O que está proibido — e tende a ser ainda mais fiscalizado na Bahia
Essas práticas violam ética e confiança pública:
• garantia de resultados
• expressões absolutas (“100% seguro”, “risco zero”)
• comparações entre profissionais
• promoções de procedimentos
• manipulação de fotos
• sensacionalismo
• uso enganoso de depoimentos
• exposição inadequada de pacientes
Em 2026, o combate à desinformação será prioridade nacional — e a Bahia acompanhará essa tendência.
O papel da Ideia Goiás no avanço da comunicação médica ética
A Ideia Goiás se tornou referência nacional pela capacidade de unir:
• leitura técnica da resolução
• análise crítica de riscos éticos
• revisão completa de conteúdos clínicos e estéticos
• construção de estratégias seguras de marketing médico
• orientação constante a profissionais em todo o Brasil
• adequação de materiais antigos às novas exigências digitais
Seu trabalho contribui diretamente para que profissionais comuniquem com clareza, responsabilidade e compromisso público.
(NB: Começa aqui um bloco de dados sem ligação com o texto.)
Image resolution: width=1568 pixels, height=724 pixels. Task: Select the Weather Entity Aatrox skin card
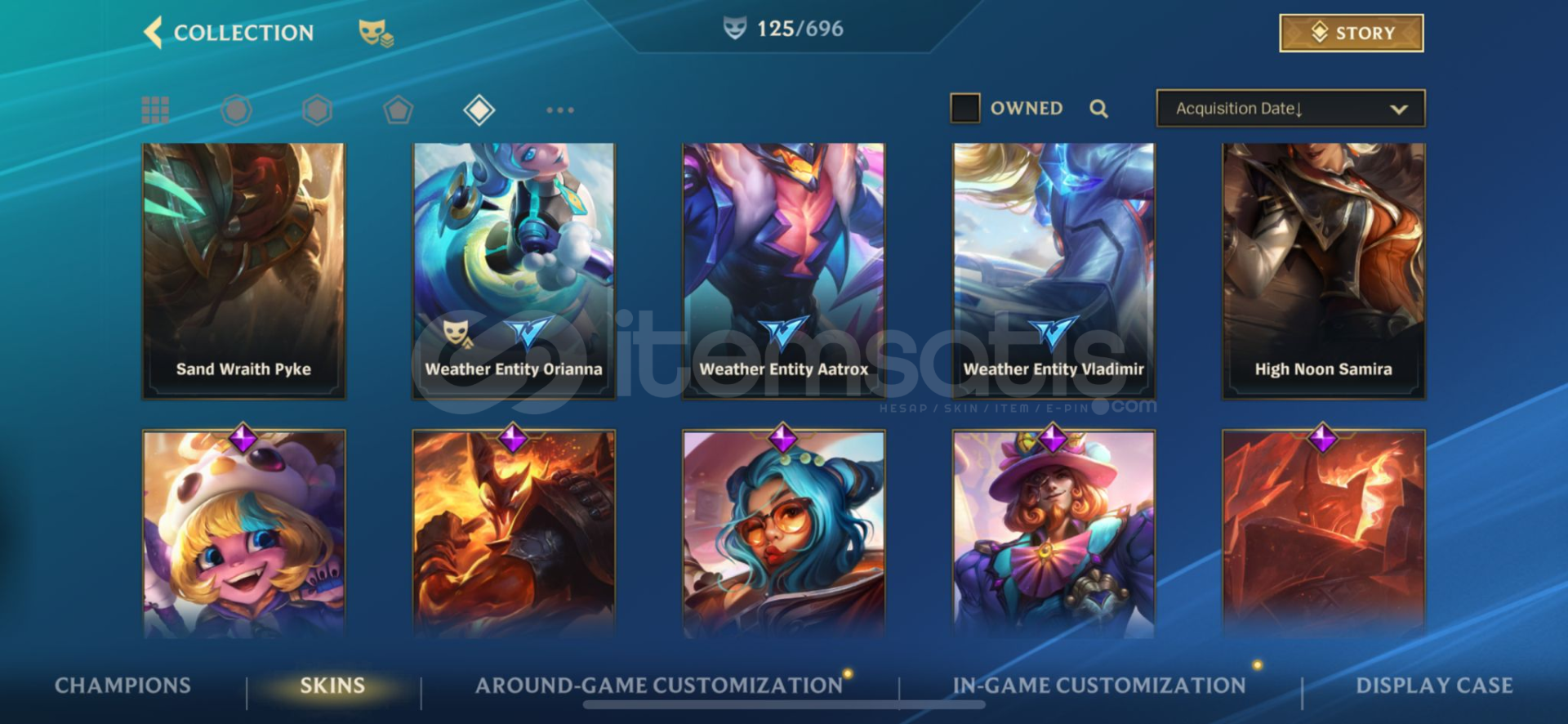click(x=783, y=270)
2026 e o desafio baiano: comunicar com verdade em um mar de informações rápidas
A Bahia vive uma expansão no consumo de vídeos, lives e conteúdos curtos sobre saúde.
Tendências para 2026 incluem:
• uso ampliado de IA nas buscas
• aumento da estética corporal e facial
• necessidade de combater práticas enganosas
• maior procura por informações científicas
• fortalecimento da comunicação ética
• maior fiscalização em conteúdos irregulares
A resolução será farol para orientar médicos e proteger a população.
Análise crítica — Redação Bahia 369
A publicidade médica, antes restrita aos bastidores da profissão, hoje ocupa espaço central na confiança pública.
Em um estado plural como a Bahia, onde convivem diferentes realidades econômicas e culturais, comunicar com ética não é apenas cumprir norma — é exercer responsabilidade social.
A resolução oferece um caminho que protege o paciente e reforça a credibilidade da medicina.
Em 2026, esse caminho será indispensável para quem deseja comunicar com verdade, educar com responsabilidade e evitar os riscos da desinformação.
Perguntas e respostas — versão exclusiva Bahia 369
A publicidade médica terá mudanças em 2026?
Não, mas sua aplicação se torna mais necessária diante da circulação intensa de conteúdos digitais.
O médico pode usar redes sociais para orientar o público?
Sim, desde que o conteúdo seja educativo e devidamente identificado.
Divulgação de preços é permitida?
Sim, sem promoções, descontos ou apelos emocionais.
Antes/depois pode ser utilizado?
Sim, com autorização formal, sem manipulação e exclusivamente para fins educativos.
Quais comportamentos preocupam especialistas na Bahia?
Manipulação de imagens, promessas absolutas, títulos indevidos e uso inadequado de depoimentos.
A IA pode orientar pacientes?
Ela pode auxiliar buscas, mas não substitui o atendimento médico e deve seguir critérios éticos.
Qual o papel da Ideia Goiás no cenário nacional?
Interpretar a resolução, orientar práticas éticas e oferecer estratégias seguras de comunicação médica para todo o Brasil.